(Beginning of Data section)

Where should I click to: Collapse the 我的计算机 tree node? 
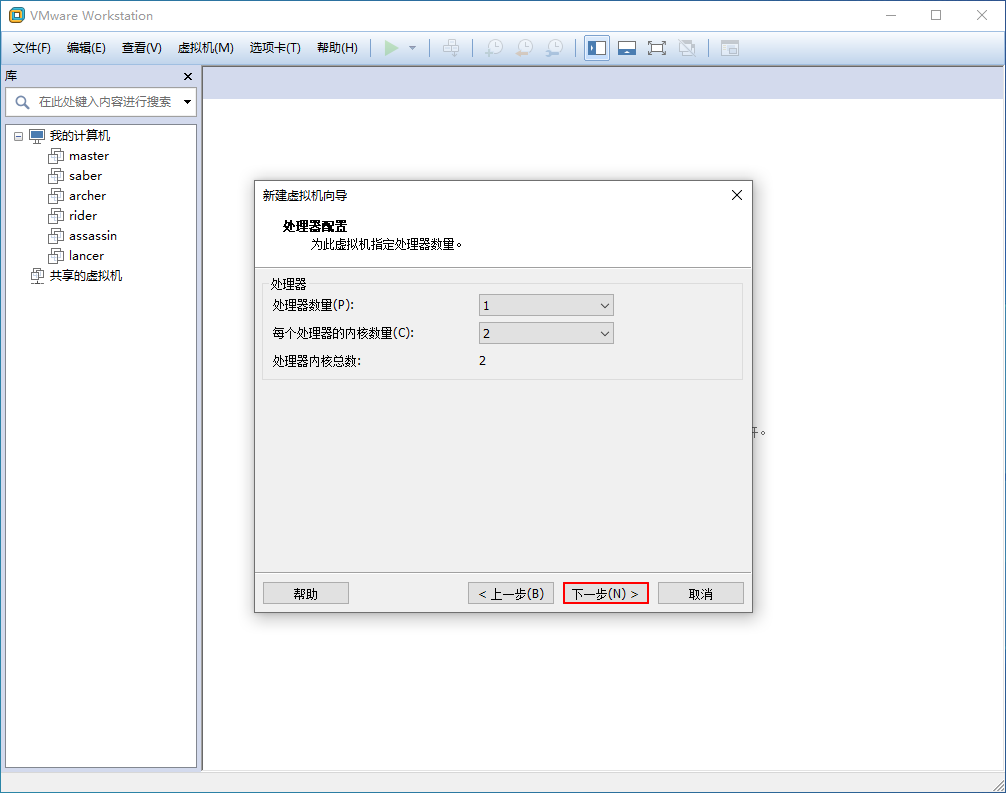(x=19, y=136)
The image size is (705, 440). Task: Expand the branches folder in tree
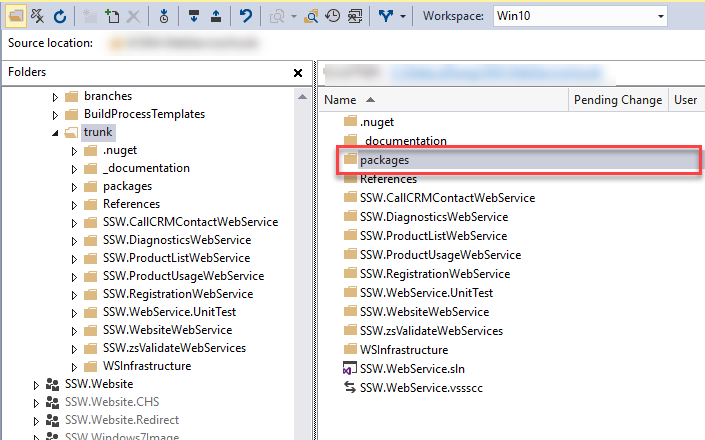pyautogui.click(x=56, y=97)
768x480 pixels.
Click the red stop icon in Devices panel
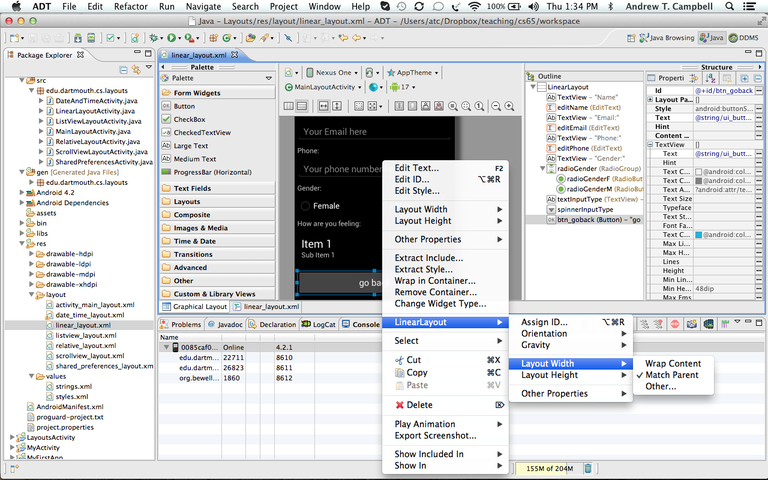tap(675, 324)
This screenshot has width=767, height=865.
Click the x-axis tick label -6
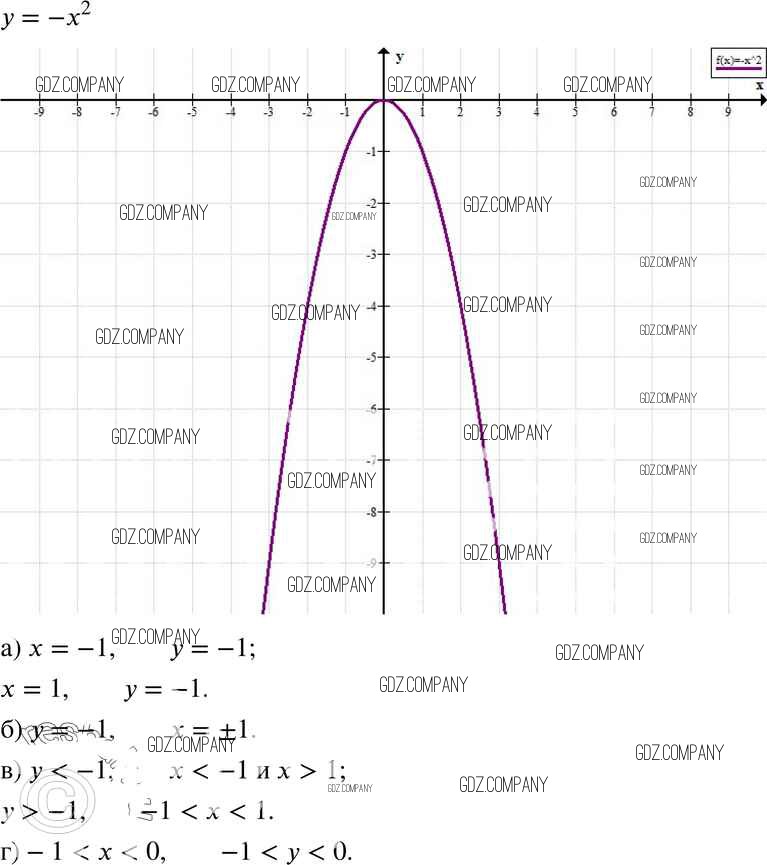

(End of Data section)

→ **What the task requires**:
Write out an exact reproduction of the lines from the line that holds "This screenshot has width=767, height=865." to the bottom of the listing above, both ends included. Exclude pictures.

→ **Answer box**:
This screenshot has width=767, height=865.
Click the x-axis tick label -6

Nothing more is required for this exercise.